╭─ Provided data

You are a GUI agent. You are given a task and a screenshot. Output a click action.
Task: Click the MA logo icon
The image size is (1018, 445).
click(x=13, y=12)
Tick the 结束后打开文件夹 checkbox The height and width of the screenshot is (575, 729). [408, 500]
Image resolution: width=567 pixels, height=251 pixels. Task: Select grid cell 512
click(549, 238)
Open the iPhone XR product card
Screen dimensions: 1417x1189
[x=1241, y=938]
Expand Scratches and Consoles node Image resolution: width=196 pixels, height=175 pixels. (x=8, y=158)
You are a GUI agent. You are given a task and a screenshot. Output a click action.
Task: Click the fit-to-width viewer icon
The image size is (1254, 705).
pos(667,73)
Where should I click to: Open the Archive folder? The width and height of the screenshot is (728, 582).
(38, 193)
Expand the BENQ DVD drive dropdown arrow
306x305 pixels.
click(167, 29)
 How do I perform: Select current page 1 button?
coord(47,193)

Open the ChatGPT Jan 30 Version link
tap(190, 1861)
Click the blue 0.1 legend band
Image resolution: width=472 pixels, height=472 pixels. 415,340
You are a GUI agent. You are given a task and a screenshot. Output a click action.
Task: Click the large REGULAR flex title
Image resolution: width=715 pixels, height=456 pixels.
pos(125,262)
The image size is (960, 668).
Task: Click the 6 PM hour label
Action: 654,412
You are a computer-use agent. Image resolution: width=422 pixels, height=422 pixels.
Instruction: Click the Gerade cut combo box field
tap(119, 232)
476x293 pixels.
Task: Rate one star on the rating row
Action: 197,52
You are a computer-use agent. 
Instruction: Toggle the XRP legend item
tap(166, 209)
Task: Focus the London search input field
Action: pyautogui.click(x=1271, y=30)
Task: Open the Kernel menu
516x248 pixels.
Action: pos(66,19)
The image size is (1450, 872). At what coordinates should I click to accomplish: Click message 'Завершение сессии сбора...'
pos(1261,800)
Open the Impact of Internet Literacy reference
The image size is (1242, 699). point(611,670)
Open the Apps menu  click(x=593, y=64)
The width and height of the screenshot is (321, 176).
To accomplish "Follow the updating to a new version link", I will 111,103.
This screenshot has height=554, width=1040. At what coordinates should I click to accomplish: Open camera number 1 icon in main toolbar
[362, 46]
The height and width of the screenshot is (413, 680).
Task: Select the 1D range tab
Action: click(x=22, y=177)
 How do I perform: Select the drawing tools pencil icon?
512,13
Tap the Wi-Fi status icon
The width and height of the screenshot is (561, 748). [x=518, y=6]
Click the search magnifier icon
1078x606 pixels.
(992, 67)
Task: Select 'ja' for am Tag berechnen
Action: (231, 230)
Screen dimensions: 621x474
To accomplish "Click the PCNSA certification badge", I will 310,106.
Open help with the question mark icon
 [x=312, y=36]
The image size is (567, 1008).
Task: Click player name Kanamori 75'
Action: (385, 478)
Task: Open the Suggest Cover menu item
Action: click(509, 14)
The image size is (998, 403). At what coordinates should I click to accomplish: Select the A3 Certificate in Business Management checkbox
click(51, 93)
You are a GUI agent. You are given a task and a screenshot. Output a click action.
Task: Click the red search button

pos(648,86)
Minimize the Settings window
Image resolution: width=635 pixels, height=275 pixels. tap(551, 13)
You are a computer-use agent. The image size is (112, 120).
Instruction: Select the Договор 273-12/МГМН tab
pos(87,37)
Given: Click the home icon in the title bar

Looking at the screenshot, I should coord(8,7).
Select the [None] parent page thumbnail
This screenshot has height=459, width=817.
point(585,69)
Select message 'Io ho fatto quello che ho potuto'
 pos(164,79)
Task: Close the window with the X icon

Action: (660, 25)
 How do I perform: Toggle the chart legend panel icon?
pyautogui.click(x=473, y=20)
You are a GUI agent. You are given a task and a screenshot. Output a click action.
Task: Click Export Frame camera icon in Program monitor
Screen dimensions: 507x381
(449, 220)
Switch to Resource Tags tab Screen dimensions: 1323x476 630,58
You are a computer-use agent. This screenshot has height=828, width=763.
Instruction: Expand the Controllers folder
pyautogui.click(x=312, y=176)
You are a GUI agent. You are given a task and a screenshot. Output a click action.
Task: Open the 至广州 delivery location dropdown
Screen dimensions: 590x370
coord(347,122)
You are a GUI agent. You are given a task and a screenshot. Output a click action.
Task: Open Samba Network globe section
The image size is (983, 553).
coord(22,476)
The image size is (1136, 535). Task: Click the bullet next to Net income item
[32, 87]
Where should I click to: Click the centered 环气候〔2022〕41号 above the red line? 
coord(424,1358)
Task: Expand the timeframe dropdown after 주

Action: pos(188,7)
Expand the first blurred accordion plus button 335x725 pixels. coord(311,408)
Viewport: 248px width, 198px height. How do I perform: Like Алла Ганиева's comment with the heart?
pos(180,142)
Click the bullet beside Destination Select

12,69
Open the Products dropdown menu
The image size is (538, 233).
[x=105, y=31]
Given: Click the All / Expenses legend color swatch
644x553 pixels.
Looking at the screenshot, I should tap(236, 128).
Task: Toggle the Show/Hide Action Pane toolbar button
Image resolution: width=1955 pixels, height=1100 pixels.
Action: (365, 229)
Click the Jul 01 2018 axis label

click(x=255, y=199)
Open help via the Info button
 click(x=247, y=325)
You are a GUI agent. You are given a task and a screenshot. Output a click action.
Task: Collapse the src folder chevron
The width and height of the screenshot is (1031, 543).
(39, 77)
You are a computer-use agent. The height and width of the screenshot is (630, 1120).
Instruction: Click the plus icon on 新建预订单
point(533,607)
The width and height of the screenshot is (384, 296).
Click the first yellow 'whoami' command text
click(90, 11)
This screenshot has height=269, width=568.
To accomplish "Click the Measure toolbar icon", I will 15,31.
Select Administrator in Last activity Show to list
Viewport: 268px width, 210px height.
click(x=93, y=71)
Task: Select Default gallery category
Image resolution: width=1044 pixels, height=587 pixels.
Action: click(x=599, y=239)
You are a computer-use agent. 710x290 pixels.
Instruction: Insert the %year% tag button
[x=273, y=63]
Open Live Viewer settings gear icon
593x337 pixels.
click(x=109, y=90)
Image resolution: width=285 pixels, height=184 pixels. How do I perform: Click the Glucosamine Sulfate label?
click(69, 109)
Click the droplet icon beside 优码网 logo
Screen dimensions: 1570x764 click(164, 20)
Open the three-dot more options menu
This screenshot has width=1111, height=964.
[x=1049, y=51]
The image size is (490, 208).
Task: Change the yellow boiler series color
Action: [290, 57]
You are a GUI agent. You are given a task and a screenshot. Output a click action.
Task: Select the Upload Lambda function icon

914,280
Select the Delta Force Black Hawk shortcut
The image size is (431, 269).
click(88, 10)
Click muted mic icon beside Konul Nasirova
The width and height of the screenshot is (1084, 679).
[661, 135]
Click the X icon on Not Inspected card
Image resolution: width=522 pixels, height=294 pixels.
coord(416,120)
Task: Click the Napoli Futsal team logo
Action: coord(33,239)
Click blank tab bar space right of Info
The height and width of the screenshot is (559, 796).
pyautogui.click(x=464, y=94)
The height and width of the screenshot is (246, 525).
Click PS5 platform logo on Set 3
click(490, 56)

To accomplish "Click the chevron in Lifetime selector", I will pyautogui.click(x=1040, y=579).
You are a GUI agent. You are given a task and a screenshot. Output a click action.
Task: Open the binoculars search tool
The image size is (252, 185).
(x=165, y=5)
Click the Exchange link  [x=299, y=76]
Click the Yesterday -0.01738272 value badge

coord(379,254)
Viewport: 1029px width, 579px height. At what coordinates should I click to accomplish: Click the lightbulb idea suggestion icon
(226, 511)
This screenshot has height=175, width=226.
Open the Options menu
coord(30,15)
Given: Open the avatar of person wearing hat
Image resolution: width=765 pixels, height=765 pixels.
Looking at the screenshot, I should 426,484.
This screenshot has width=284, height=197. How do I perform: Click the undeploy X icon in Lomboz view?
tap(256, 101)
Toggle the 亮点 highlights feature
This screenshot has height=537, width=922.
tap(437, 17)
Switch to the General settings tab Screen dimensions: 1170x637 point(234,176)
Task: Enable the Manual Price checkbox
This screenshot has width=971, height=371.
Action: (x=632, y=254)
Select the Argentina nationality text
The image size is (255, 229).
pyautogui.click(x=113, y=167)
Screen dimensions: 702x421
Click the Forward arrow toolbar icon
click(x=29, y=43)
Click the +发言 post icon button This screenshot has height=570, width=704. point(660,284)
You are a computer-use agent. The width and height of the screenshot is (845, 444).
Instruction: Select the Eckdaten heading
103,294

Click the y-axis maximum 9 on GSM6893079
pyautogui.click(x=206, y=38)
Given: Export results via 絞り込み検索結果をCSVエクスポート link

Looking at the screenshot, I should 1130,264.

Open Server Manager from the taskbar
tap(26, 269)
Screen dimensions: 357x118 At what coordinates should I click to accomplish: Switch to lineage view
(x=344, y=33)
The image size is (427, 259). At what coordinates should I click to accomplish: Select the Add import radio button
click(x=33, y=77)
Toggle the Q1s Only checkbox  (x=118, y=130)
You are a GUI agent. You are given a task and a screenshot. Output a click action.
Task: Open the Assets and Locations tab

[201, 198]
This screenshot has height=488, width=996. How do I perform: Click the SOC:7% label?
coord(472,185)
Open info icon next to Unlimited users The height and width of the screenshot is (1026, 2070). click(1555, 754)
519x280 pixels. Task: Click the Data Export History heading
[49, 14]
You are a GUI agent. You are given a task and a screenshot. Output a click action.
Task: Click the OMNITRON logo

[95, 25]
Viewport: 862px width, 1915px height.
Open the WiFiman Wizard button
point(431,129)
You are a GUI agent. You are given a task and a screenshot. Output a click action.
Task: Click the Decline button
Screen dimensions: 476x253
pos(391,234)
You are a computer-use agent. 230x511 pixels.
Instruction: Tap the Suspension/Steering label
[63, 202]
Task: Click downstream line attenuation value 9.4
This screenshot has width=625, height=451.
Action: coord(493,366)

╰─

Aim
Copy out everything from the start of the records down to the line containing "Image resolution: width=472", reproducing each line exactly as it appears.

Full response
You are a GUI agent. You are given a task and a screenshot. Output a click action.
Task: Click the MA logo icon
The image size is (1018, 445).
click(x=13, y=12)
Tick the 结束后打开文件夹 checkbox The height and width of the screenshot is (575, 729). [408, 500]
Image resolution: width=567 pixels, height=251 pixels. Task: Select grid cell 512
click(549, 238)
Open the iPhone XR product card
Screen dimensions: 1417x1189
[x=1241, y=938]
Expand Scratches and Consoles node Image resolution: width=196 pixels, height=175 pixels. (x=8, y=158)
You are a GUI agent. You are given a task and a screenshot. Output a click action.
Task: Click the fit-to-width viewer icon
The image size is (1254, 705).
pos(667,73)
Where should I click to: Open the Archive folder? The width and height of the screenshot is (728, 582).
(38, 193)
Expand the BENQ DVD drive dropdown arrow
306x305 pixels.
click(167, 29)
 How do I perform: Select current page 1 button?
coord(47,193)

Open the ChatGPT Jan 30 Version link
tap(190, 1861)
Click the blue 0.1 legend band
Image resolution: width=472 pixels, height=472 pixels. 415,340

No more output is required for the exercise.